*** Opening Records shown ***
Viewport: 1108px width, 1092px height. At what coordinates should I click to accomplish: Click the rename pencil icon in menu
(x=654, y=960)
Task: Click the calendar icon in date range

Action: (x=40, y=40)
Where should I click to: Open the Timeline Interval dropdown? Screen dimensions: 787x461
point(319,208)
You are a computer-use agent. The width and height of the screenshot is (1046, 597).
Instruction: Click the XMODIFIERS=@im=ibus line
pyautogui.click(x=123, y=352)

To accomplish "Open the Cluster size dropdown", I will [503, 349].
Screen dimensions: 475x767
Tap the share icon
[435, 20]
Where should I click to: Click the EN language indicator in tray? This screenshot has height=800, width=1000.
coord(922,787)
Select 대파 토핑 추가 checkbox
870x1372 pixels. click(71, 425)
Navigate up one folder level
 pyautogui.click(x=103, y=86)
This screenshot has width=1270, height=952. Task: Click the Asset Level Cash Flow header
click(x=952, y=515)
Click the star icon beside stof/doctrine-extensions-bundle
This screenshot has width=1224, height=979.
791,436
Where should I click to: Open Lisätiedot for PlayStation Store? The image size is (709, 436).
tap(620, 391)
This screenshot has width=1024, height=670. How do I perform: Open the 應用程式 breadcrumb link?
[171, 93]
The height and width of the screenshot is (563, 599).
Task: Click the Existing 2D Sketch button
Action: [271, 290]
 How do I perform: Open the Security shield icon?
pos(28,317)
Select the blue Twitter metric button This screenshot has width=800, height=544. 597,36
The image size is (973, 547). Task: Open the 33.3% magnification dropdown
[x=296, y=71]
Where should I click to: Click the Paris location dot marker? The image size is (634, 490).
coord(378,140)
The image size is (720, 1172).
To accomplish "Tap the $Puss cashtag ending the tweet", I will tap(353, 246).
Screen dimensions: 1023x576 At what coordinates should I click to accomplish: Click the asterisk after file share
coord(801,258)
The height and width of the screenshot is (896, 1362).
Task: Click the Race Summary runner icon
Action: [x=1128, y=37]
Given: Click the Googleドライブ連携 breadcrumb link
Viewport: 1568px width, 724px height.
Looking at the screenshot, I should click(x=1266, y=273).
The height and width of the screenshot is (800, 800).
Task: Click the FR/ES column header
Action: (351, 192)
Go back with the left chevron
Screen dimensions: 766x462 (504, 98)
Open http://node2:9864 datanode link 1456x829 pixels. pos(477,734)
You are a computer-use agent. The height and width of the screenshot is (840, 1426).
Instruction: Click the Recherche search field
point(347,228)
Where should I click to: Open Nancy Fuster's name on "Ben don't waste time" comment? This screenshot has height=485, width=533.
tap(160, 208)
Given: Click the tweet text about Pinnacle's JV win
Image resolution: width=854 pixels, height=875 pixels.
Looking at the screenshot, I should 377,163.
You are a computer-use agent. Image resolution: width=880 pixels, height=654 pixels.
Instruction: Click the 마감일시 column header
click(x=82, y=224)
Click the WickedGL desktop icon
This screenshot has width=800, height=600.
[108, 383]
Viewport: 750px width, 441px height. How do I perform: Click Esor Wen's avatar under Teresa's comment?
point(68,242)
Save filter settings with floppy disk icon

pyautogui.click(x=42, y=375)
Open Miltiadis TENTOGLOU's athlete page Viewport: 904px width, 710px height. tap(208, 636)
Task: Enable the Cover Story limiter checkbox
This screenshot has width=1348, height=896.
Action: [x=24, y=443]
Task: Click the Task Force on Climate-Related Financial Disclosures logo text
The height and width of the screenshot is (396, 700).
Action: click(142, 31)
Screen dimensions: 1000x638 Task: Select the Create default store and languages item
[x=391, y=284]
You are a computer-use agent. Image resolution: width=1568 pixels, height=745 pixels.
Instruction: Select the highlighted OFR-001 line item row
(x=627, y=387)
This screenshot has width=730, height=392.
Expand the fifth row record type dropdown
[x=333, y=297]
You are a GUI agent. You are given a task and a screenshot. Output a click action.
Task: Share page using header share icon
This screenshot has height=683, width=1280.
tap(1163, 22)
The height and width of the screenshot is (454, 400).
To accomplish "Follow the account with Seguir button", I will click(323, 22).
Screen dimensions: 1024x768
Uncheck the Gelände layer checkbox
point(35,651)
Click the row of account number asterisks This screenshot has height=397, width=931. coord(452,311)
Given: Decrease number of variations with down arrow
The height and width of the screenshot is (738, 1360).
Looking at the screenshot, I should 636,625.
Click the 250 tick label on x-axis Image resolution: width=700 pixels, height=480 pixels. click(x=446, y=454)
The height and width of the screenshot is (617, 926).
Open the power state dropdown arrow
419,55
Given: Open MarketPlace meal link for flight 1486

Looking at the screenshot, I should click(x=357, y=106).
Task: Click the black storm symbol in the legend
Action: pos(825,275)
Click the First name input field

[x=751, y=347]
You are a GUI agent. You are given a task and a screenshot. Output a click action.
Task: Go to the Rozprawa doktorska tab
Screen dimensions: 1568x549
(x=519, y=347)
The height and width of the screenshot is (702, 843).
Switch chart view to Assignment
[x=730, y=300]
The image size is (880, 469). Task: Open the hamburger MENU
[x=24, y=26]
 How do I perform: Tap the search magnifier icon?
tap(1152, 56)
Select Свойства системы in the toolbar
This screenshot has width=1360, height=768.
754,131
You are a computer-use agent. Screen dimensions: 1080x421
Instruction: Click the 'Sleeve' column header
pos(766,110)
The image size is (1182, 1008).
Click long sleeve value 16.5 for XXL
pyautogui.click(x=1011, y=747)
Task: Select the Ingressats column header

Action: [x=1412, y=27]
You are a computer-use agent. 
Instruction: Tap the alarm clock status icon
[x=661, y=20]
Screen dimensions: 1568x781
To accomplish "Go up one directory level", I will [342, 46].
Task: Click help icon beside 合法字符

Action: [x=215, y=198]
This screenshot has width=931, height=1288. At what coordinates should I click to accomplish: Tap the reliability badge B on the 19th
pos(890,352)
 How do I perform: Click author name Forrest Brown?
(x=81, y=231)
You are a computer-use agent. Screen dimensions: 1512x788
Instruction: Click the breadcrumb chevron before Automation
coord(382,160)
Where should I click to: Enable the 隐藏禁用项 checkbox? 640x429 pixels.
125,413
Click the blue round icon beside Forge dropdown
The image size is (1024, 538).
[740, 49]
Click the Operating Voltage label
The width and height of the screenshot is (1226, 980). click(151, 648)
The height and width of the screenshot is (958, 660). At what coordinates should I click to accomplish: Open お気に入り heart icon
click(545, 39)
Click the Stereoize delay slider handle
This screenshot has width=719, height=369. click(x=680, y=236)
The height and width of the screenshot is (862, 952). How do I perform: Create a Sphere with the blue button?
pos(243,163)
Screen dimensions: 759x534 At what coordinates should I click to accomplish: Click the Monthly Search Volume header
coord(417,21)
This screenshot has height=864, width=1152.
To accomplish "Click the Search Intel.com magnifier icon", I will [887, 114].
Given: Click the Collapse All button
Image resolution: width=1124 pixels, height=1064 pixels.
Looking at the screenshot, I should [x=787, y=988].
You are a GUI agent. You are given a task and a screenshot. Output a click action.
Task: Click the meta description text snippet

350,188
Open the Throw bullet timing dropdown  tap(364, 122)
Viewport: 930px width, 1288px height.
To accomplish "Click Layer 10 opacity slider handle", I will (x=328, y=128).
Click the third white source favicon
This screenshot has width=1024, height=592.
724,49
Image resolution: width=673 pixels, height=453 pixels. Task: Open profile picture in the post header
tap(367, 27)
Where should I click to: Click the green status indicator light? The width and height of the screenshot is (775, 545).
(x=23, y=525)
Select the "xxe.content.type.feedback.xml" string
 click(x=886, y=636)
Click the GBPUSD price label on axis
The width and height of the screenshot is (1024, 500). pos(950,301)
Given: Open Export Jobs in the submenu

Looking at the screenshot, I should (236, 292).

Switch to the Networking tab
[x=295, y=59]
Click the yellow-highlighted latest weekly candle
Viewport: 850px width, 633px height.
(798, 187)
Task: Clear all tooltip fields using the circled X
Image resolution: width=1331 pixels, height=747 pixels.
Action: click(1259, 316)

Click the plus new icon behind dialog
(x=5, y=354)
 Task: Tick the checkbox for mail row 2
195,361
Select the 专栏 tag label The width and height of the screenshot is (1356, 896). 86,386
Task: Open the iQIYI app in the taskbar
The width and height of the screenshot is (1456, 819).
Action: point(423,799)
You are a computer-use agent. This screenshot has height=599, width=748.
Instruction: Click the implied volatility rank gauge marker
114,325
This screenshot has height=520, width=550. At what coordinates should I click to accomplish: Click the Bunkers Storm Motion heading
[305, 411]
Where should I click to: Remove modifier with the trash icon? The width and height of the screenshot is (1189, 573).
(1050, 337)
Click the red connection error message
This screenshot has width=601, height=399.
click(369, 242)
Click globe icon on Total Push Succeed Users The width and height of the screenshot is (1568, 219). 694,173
*** Closing Records shown ***
§ Exercise directions
Using the listing above, list every line in which the string "page" occurs.

§ Response
Open Miltiadis TENTOGLOU's athlete page Viewport: 904px width, 710px height. tap(208, 636)
Task: Share page using header share icon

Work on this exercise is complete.